Study on your own terms.  Start your Graduate Certificate in Innovation Management at a time that works for you. You can enter the program in January, May, or September. You can also choose to enroll in a class just one night a week or accelerate the program by taking a heavier course load each semester.

Build toward something more. The Graduate Certificate in Innovation Management is a unique opportunity to quickly gain fundamental business knowledge and earn a graduate-level credential from a top ranked university. Our entrepreneurship program has been ranked #9 by The Princeton Review.
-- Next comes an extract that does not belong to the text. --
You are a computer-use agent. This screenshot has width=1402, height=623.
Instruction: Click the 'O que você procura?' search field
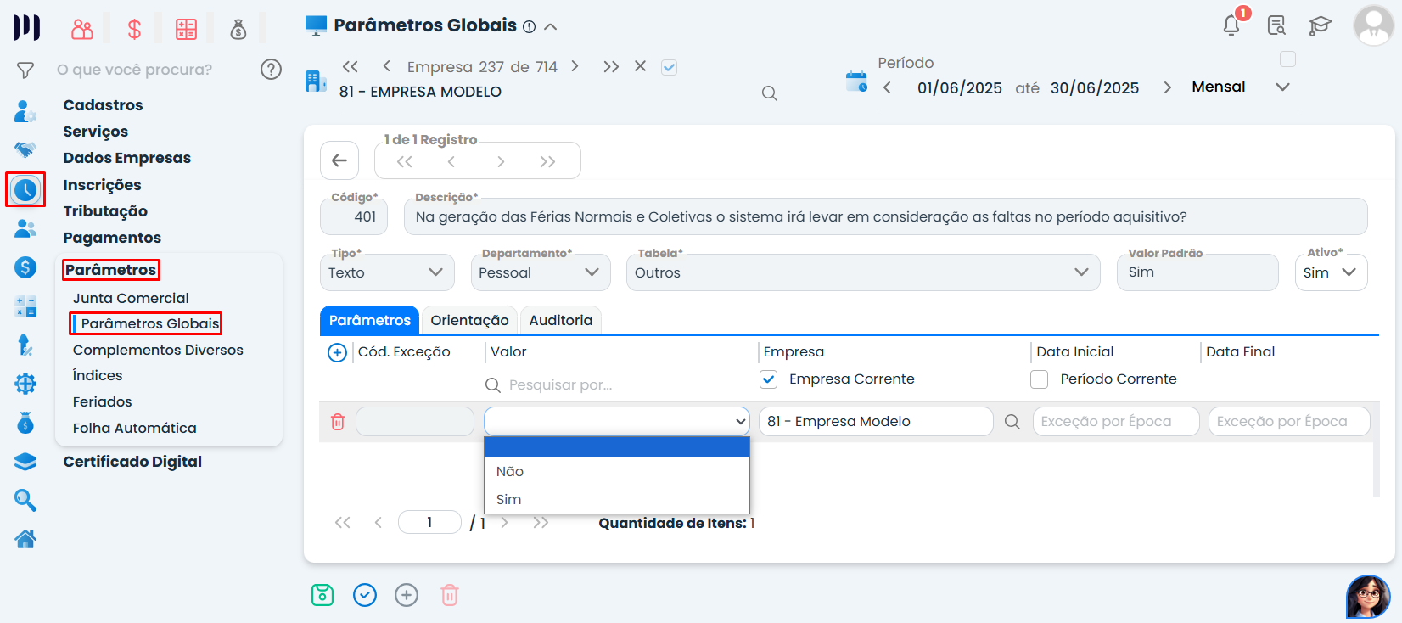point(136,70)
And that’s just the beginning.

When you are ready to pursue a full graduate degree at Northeastern University, the credits you earn during the certificate program may be applied to eligible D’Amore-McKim master’s programs, including the Part-Time MBA. This is a valuable opportunity to turn your career-impacting graduate certificate into a more advanced professional credential.

Admissions

  • GMAT Required? No.
  • Where do I apply? Apply using this application.
  • Interview required? International applicants who are not native English speakers must demonstrate English language proficiency. You may demonstrate this in one of two ways: submit your test score from TOEFL iBTIELTS, or PTE academic; or complete an intake interview.

There are three entry terms each year in January, May, and September.

Deadlines & Decisions

Find the deadlines and decision dates you need to know. Submit your application by the earliest date possible for priority consideration.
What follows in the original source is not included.